Comme il l'a promis durant sa campagne, Obama a retiré les troupes américaines d'Irak en 2011, huit ans après l'offensive qui a entraîné la chute du dictateur Saddam Hussein. Mais ce retrait mal planifié a laissé un vide et provoqué le chaos en Irak, ce qui a mis la table à la montée du groupe armé État islamique. Ces terroristes se sont approprié de larges territoires en Irak et en Syrie.

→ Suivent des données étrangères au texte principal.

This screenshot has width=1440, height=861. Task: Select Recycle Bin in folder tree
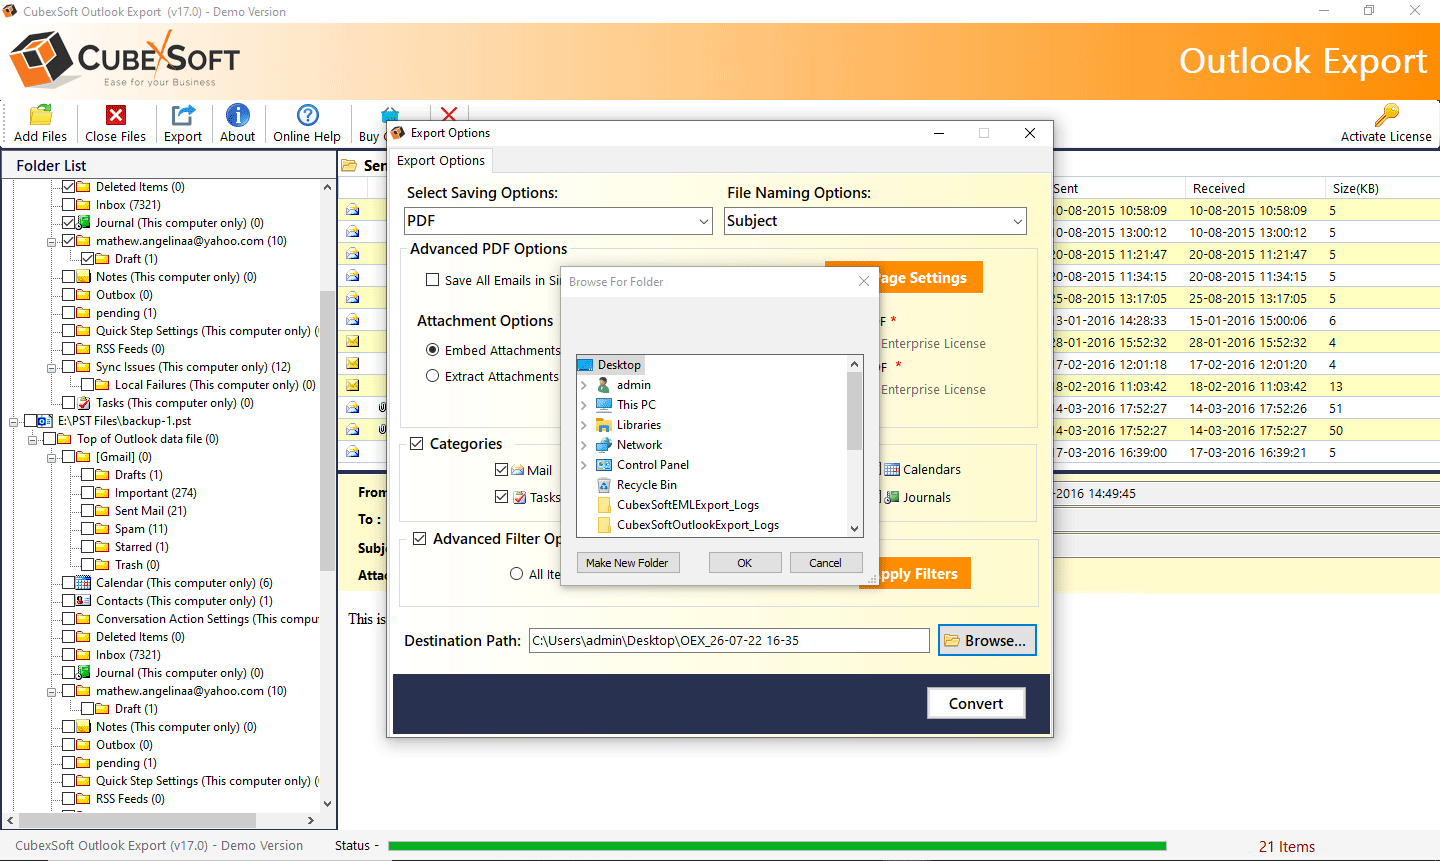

Les Américains ont dû renvoyer 5000 hommes, des forces spéciales surtout, pour aider les Irakiens à combattre l'EI.

6. Une transition qui s'éternise aussi à Kaboul

Le président Obama visait un retrait complet de l’armée américaine d’Afghanistan pour 2016, 15 ans après le début de l'intervention de la Force internationale d'assistance et de sécurité dans ce pays, en 2001. Le chef de la Maison-Blanche a toutefois dû se résigner à annoncer que 5500 militaires resteront en Afghanistan au-delà de 2017, l'armée locale n’étant toujours pas prête à assurer la sécurité du pays.

7. La mort de « l'ennemi public n°1 »

En mai 2011, Barack Obama a pris le monde entier par surprise en annonçant que les Américains venaient de tuer le terroriste le plus recherché du monde, Oussama ben Laden. Une opération spectaculaire des forces spéciales américaines au Pakistan a permis son élimination. Le président aurait pris une décision audacieuse basée sur des renseignements qui n’étaient fiables qu’à 50 %.

8. Priver Téhéran de l'arme atomique

Les négociations avec l’Iran pour limiter sa capacité à développer l’arme nucléaire ont représenté un autre pari risqué pour Barack Obama. En juillet 2015, l’Iran a pourtant accepté de diminuer des deux tiers ses centrifugeuses, de réduire son stock d’uranium, de permettre les inspections internationales et de soumettre toutes ces mines d’uranium à une supervision durant 25 ans. En échange, les sanctions de la communauté internationale contre l’Iran ont été levées. Cet accord iranien a été négocié par les États-Unis, la Russie, la Chine, la France et l’Allemagne.

9. Une réconciliation étonnante avec le régime castriste

Barack Obama a aussi tendu la main à un autre vieil ennemi : Cuba. Le président a rétabli les relations diplomatiques avec l’île des frères Castro. Il est devenu en mars dernier le premier président américain à visiter Cuba en près de 100 ans. Mais l’embargo économique contre Cuba, en vigueur depuis 1961, demeure. Seul le Congrès pourrait le lever.

10. Un Nobel mérité?

À peine élu président, Barack Obama a remporté le prix Nobel de la paix. C'était en 2009. Ses promesses concernant le désarmement nucléaire et sa politique de la main tendue au monde musulman ont joué en sa faveur. Mais, dans un livre publié récemment, le directeur de l’institut Nobel affirmait qu’à la lumière de sa présidence, cela a été une erreur de lui attribuer ce prix.